Documentation

CFM Format

CFM (Context-Fabric Memory-mapped) is a compiled binary format optimized for fast loading and multi-process access. When you first load a TF corpus, Context-Fabric automatically compiles it to CFM for subsequent use.

Why Compile?

TF files are human-readable but require parsing on every load. CFM provides:

  • Instant loading: Memory-mapped NumPy arrays require no parsing
  • Multi-process sharing: Multiple processes access the same memory
  • Efficient storage: Sparse formats and integer indexing reduce size
  • Computed indices: Pre-built ordering and hierarchy for fast navigation

Directory Structure

The compiled format lives in a .cfm subdirectory:

text
corpus/
├── otype.tf
├── oslots.tf
├── word.tf
├── ...
└── .cfm/
    └── 1/                        # Format version
        ├── meta.json             # Corpus metadata
        ├── warp/                 # Core structural features
        │   ├── otype.npy
        │   ├── otype_types.json
        │   ├── oslots_indptr.npy
        │   └── oslots_data.npy
        ├── features/             # Node features
        │   ├── word_strings.npy
        │   ├── word_idx.npy
        │   ├── word_meta.json
        │   └── ...
        ├── edges/                # Edge features
        │   ├── parent_indptr.npy
        │   ├── parent_data.npy
        │   ├── parent_meta.json
        │   └── ...
        └── computed/             # Pre-computed indices
            ├── levels.json
            ├── order.npy
            ├── rank.npy
            └── ...

Corpus Metadata

The meta.json file contains corpus-level information:

json
{
  "cfm_version": "1",
  "source": "bhsa",
  "max_slot": 426584,
  "max_node": 1446801,
  "slot_type": "word",
  "node_types": ["word", "phrase", "clause", "sentence", ...],
  "features": {
    "node": ["word", "pos", "lemma", ...],
    "edge": ["parent", "mother", ...]
  },
  "created": "2026-01-08T14:31:07.736728+00:00"
}

Node Feature Storage

Integer Features

Integer node features are stored as dense NumPy arrays:

  • File: features/{name}.npy
  • Type: int32
  • Size: One element per node
  • Missing values: Sentinel value -1
python
# Access pattern
value = array[node - 1]  # 1-indexed nodes → 0-indexed array
if value != -1:
    # Node has a value

String Features

String features use a string pool pattern—unique values stored once, referenced by index:

  • {name}_strings.npy: Array of unique string values
  • {name}_idx.npy: uint32 indices into the string array
python
# Access pattern
idx = idx_array[node - 1]
if idx != 0xFFFFFFFF:  # Not missing
    value = strings_array[idx]

This is memory-efficient when many nodes share the same value (common for categorical features like part-of-speech).

Edge Feature Storage

Edge features use CSR (Compressed Sparse Row) format, efficient for sparse graph data:

Edges Without Values

  • {name}_indptr.npy: Index pointers (uint32)
  • {name}_data.npy: Target node IDs (uint32)
python
# Get all targets from source node n
start = indptr[n]
end = indptr[n + 1]
targets = data[start:end]

Edges With Values

Additional files for valued edges:

  • {name}_indices.npy: Target node IDs
  • {name}_values.npy: Values parallel to indices
  • {name}_values_lookup.json: String value lookup (if string-valued)

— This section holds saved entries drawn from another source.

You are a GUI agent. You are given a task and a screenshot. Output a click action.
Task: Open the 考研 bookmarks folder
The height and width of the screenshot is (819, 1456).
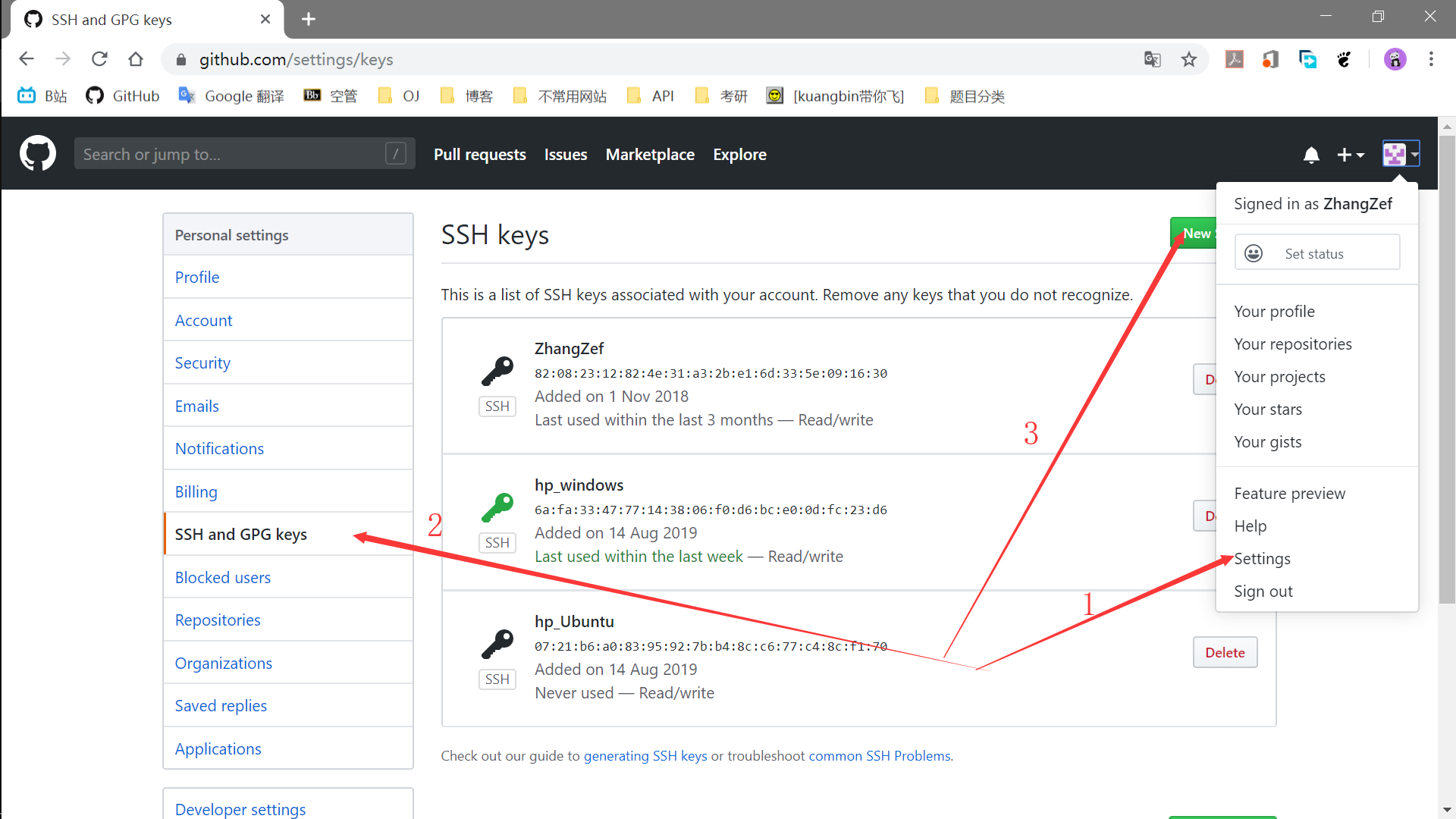721,96
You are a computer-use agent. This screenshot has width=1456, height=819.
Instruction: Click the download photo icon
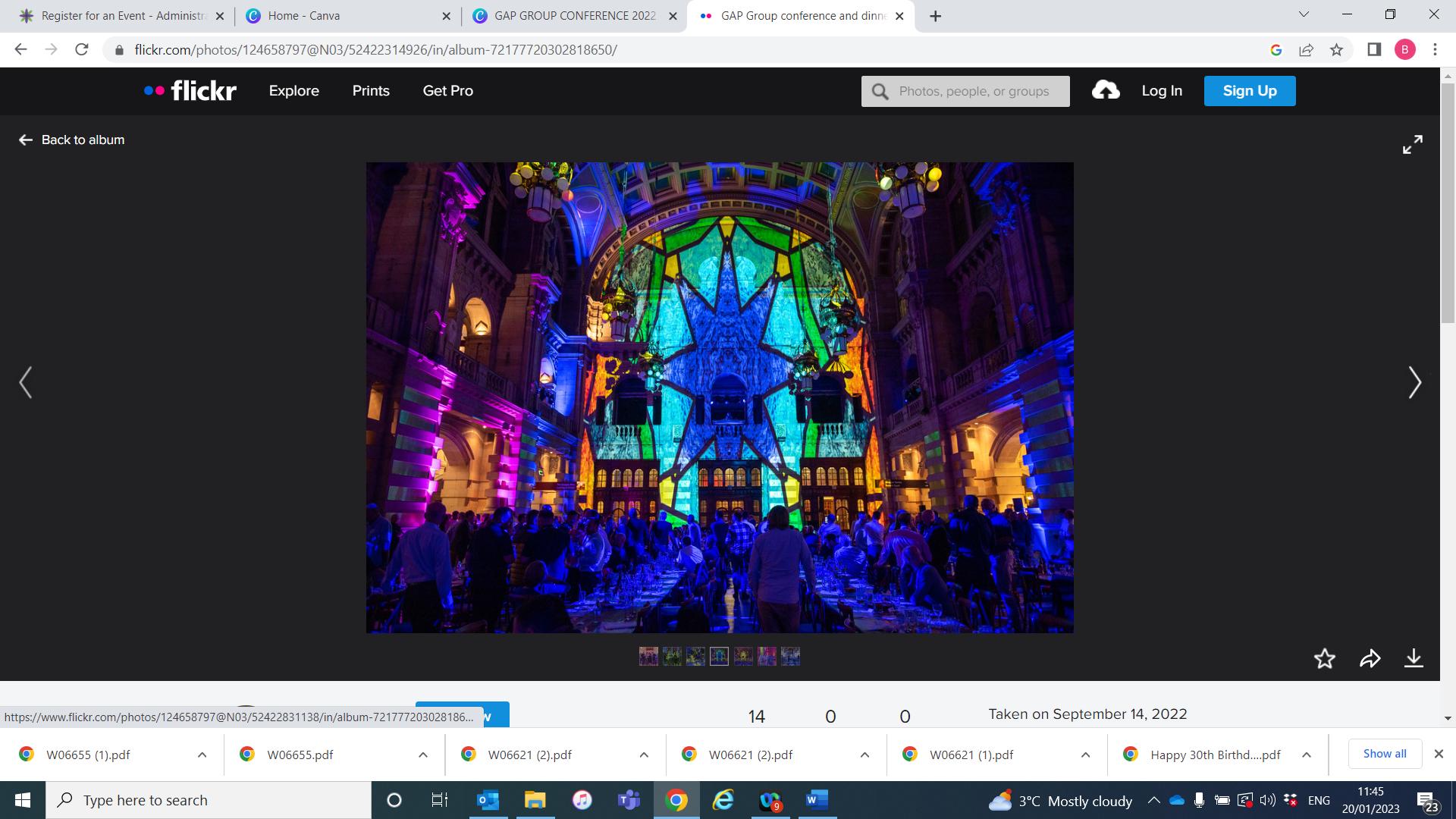(1414, 658)
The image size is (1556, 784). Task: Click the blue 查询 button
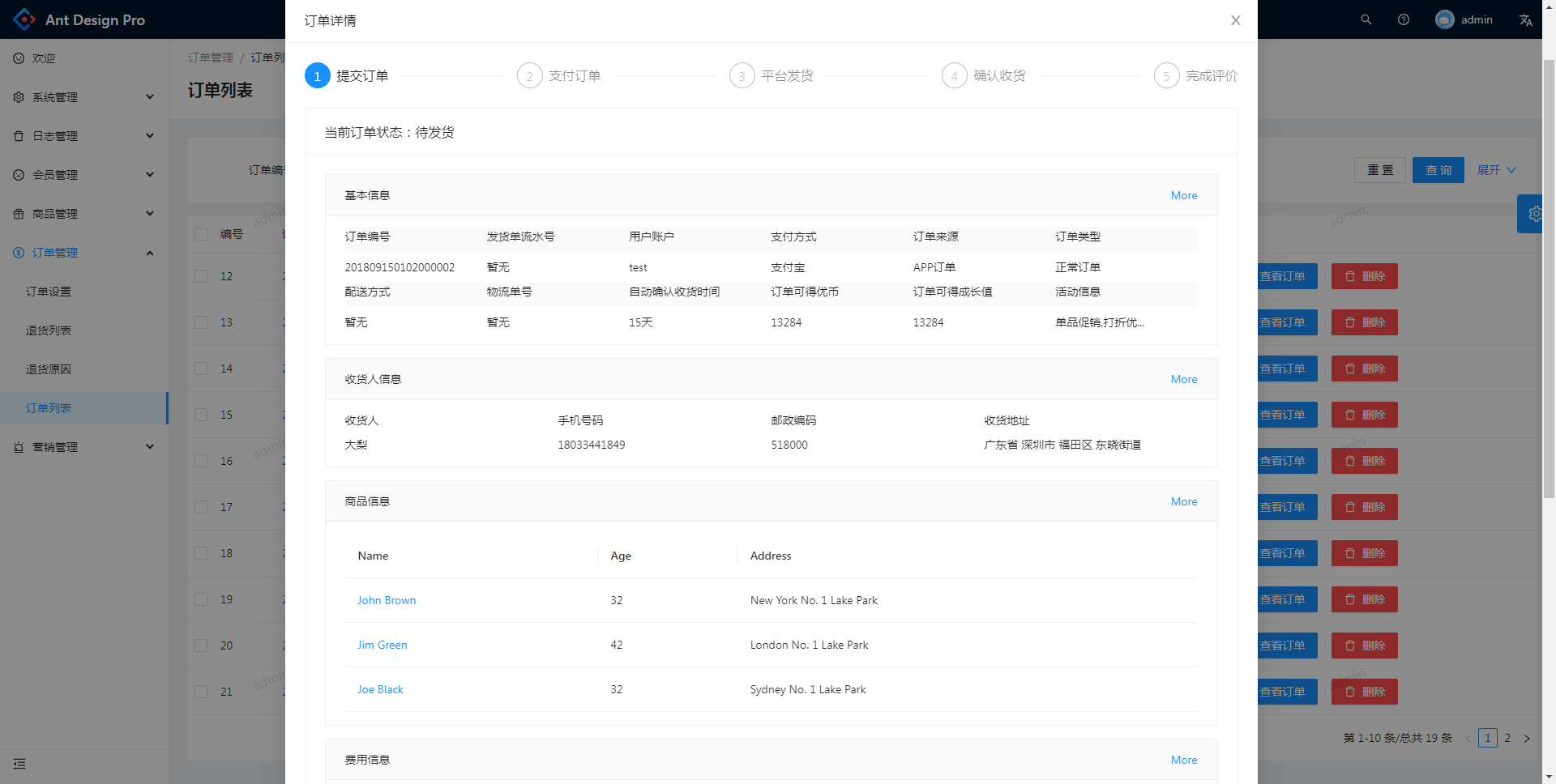click(1438, 170)
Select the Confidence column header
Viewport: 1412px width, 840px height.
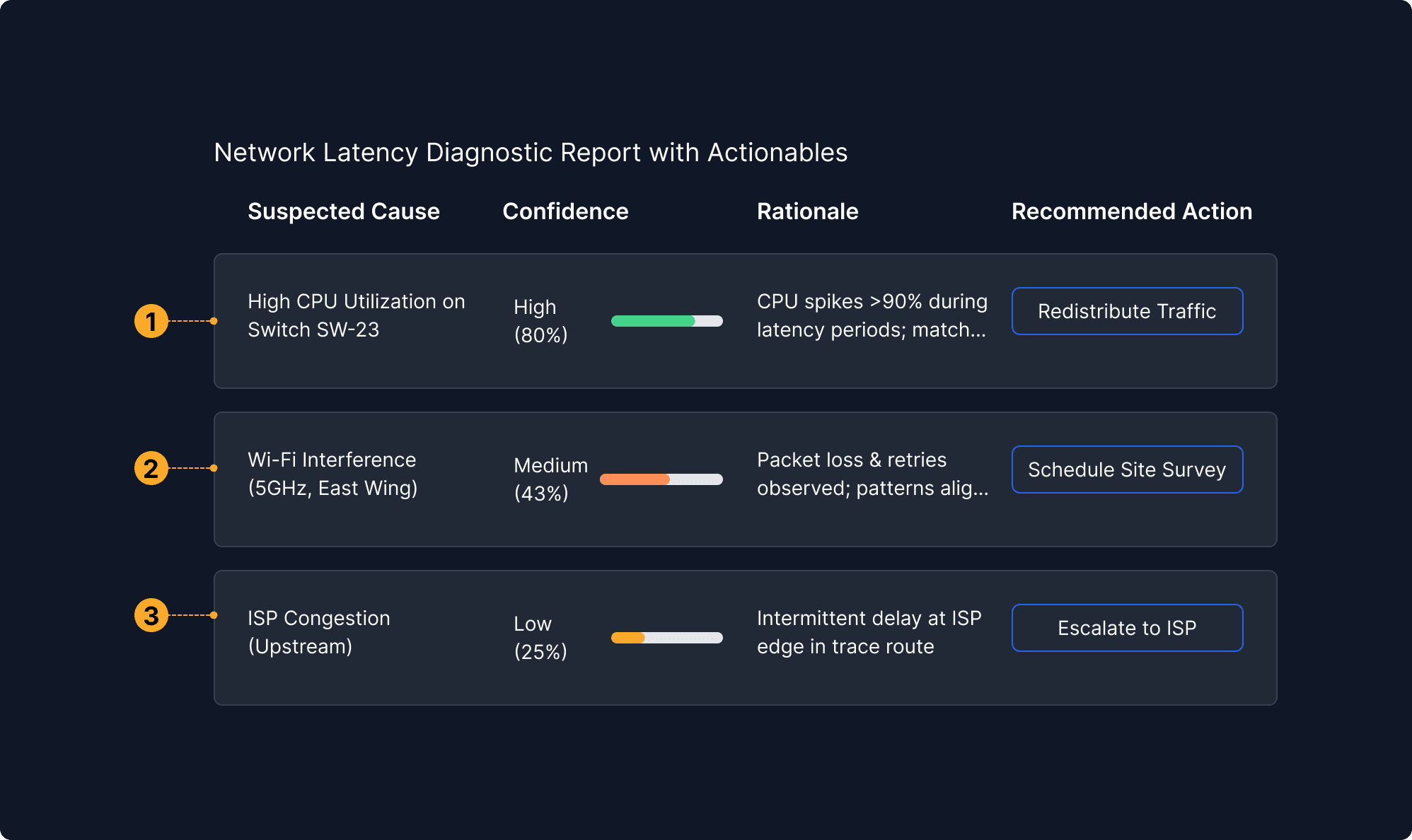(565, 211)
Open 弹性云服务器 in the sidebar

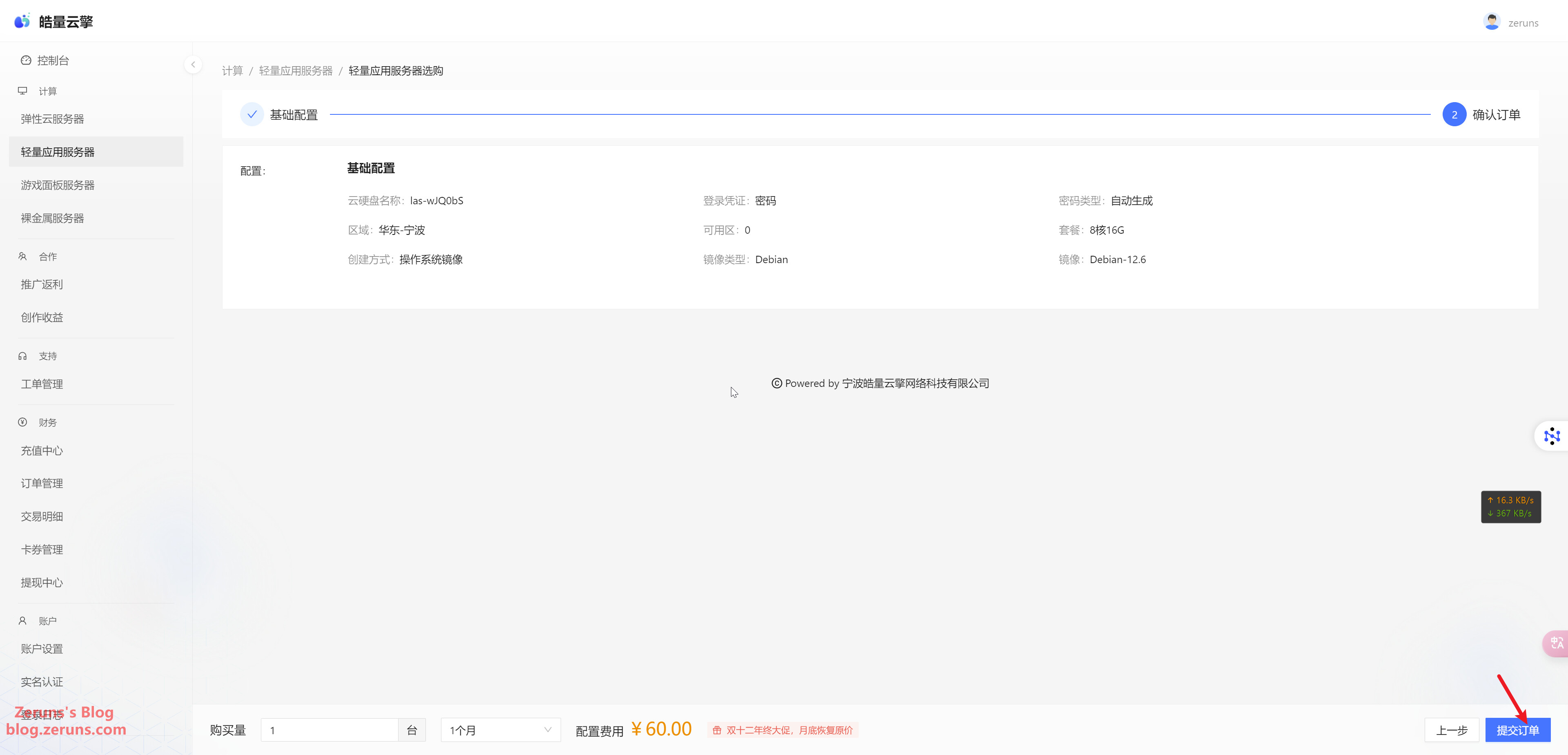click(52, 119)
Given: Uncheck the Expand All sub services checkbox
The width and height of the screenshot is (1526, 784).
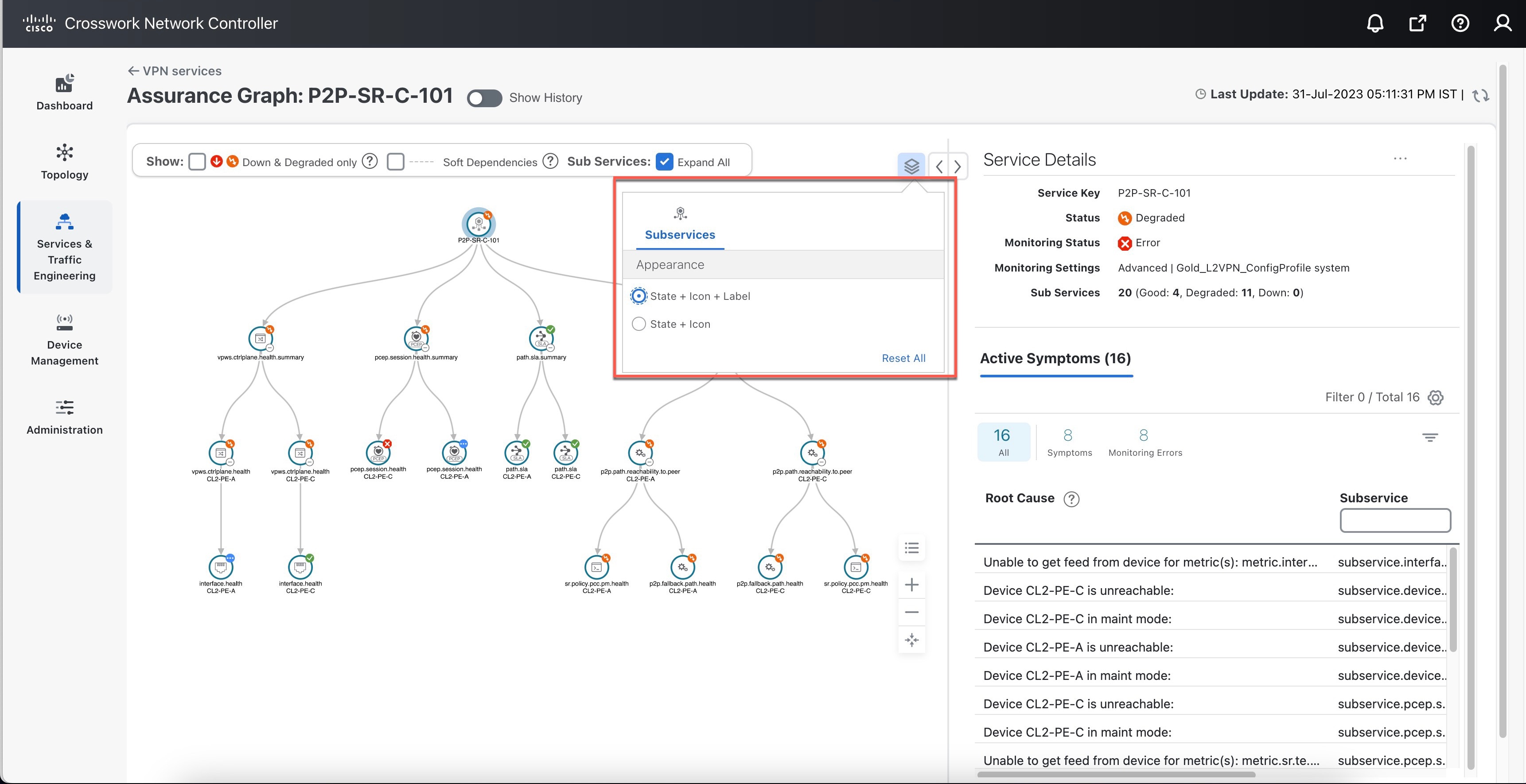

Integer edge values use sentinel -2147483648 for missing values.

Inverse Edges

Inverse edge mappings (target → sources) are stored with _inv_ prefix:

  • {name}_inv_indptr.npy
  • {name}_inv_data.npy

Computed Indices

Pre-computed structural data for fast navigation:

levels.json

Node type hierarchy with statistics:

json
[
  {"type": "sentence", "avgSlots": 17.2, "minNode": 1200001, "maxNode": 1250000},
  {"type": "clause", "avgSlots": 8.5, "minNode": 800001, "maxNode": 1200000},
  {"type": "phrase", "avgSlots": 2.3, "minNode": 500001, "maxNode": 800000}
]

order.npy / rank.npy

Canonical node ordering for consistent traversal:

  • order: Nodes in depth-first order
  • rank: Position of each node in the order

These are inverses: order[rank[n]] == n

levUp / levDown

CSR arrays for hierarchy navigation:

  • levUp: Embedder nodes (containers)
  • levDown: Embedded nodes (contents)

boundary_first / boundary_last

CSR arrays mapping nodes to their slot boundaries for fast text extraction.

Memory Mapping

All .npy files are memory-mapped with read-only access:

python
array = np.load(path, mmap_mode='r')

Benefits:

  • Zero-copy loading: No data copied until accessed
  • Shared memory: Multiple processes share the same physical memory
  • Lazy loading: Only accessed pages are read from disk

The one exception: string pool arrays (_strings.npy) are loaded directly because Python object arrays cannot be memory-mapped.

Automatic Compilation

Context-Fabric handles compilation transparently:

python
import cfabric

# First load: compiles TF → CFM (may take a few seconds for large corpora)
CF = cfabric.Fabric('/path/to/corpus')
api = CF.loadAll()

# Subsequent loads: instant (uses cached CFM)
CF = cfabric.Fabric('/path/to/corpus')
api = CF.loadAll()  # Nearly instantaneous

The .cfm directory can be safely deleted—it will be regenerated on next load.

Version Compatibility

The format version (cfm_version in meta.json) tracks breaking changes. If Context-Fabric updates its format, it will recompile existing corpora automatically.

Current version: 1